> **WHAT YOU NEED TO DO**: Copy exactly the line containing "The height and width of the screenshot is (567, 1192)." and each line after it to the end of the listing, and output nothing else.
━━━━━━
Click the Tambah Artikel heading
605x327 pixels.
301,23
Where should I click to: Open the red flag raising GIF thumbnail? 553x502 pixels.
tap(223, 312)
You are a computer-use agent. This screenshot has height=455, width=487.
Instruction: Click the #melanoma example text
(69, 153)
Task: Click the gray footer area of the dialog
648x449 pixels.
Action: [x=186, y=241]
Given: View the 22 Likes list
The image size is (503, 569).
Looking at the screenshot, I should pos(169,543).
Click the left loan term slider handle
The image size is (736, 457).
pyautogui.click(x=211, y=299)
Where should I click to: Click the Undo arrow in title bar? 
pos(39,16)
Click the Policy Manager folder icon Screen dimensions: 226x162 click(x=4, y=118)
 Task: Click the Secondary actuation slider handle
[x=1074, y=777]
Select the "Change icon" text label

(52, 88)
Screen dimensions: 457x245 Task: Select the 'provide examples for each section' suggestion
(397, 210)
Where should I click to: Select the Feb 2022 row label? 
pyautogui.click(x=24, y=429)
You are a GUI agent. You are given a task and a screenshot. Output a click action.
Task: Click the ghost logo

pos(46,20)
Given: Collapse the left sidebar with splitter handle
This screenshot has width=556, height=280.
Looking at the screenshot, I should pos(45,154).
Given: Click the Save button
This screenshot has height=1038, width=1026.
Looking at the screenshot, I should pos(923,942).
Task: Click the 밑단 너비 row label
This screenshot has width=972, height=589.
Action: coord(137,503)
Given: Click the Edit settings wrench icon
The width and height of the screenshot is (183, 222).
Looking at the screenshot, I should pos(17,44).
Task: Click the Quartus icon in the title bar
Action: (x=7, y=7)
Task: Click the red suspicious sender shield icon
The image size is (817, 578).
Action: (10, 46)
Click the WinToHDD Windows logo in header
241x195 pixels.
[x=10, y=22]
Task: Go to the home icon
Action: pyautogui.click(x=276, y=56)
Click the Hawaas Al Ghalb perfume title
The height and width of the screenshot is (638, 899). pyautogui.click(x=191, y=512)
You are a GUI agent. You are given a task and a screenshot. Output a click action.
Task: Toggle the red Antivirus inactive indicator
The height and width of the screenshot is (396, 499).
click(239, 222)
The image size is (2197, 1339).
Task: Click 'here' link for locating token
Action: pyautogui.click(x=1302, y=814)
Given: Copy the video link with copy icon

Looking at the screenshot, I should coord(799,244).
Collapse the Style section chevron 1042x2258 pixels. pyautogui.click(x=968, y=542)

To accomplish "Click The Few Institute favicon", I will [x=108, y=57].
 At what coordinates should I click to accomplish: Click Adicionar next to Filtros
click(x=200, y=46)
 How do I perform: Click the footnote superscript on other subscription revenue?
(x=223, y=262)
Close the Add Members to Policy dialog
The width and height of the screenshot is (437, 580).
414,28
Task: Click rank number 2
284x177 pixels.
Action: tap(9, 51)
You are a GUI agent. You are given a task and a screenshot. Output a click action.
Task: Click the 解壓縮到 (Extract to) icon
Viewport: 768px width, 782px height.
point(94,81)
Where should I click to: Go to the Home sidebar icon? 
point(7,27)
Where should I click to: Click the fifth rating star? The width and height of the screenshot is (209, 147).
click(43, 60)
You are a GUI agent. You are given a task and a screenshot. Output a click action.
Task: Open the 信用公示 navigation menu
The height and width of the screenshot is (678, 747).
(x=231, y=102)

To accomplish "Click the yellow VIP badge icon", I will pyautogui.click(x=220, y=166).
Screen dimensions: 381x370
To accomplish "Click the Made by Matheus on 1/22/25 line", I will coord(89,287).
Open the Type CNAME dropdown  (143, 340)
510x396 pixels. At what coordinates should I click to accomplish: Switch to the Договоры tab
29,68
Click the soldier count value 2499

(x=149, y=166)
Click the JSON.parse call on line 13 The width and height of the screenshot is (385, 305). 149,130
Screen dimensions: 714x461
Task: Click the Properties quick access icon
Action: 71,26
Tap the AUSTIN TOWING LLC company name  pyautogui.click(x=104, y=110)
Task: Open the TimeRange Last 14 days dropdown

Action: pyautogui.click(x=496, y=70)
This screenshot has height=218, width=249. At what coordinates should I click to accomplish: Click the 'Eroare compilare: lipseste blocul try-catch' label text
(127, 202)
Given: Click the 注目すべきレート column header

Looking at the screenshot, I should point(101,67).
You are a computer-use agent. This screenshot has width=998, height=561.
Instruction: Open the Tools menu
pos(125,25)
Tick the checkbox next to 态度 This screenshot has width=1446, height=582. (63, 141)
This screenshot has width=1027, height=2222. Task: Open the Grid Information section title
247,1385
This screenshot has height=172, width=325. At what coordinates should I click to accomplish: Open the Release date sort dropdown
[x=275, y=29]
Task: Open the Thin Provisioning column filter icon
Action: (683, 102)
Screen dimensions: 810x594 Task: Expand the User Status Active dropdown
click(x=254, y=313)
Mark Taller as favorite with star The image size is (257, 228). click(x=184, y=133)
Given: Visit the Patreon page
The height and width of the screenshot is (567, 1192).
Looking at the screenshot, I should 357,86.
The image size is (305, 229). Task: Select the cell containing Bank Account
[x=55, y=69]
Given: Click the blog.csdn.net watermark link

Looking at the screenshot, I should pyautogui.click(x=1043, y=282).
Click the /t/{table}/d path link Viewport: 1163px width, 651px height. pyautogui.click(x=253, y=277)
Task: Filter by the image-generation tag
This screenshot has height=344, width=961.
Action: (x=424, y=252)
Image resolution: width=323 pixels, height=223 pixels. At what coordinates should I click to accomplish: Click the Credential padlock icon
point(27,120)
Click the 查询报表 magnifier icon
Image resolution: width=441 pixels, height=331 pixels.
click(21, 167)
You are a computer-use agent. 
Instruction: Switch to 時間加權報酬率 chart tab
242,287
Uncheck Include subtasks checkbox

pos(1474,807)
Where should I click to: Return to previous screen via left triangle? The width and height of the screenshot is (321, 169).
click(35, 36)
━━━━━━
> **ANSWER TO THIS EXERCISE**:
The height and width of the screenshot is (567, 1192).
Looking at the screenshot, I should 357,86.
The image size is (305, 229). Task: Select the cell containing Bank Account
[x=55, y=69]
Given: Click the blog.csdn.net watermark link

Looking at the screenshot, I should pyautogui.click(x=1043, y=282).
Click the /t/{table}/d path link Viewport: 1163px width, 651px height. pyautogui.click(x=253, y=277)
Task: Filter by the image-generation tag
This screenshot has height=344, width=961.
Action: (x=424, y=252)
Image resolution: width=323 pixels, height=223 pixels. At what coordinates should I click to accomplish: Click the Credential padlock icon
point(27,120)
Click the 查询报表 magnifier icon
Image resolution: width=441 pixels, height=331 pixels.
click(21, 167)
You are a computer-use agent. 
Instruction: Switch to 時間加權報酬率 chart tab
242,287
Uncheck Include subtasks checkbox

pos(1474,807)
Where should I click to: Return to previous screen via left triangle? The width and height of the screenshot is (321, 169).
click(35, 36)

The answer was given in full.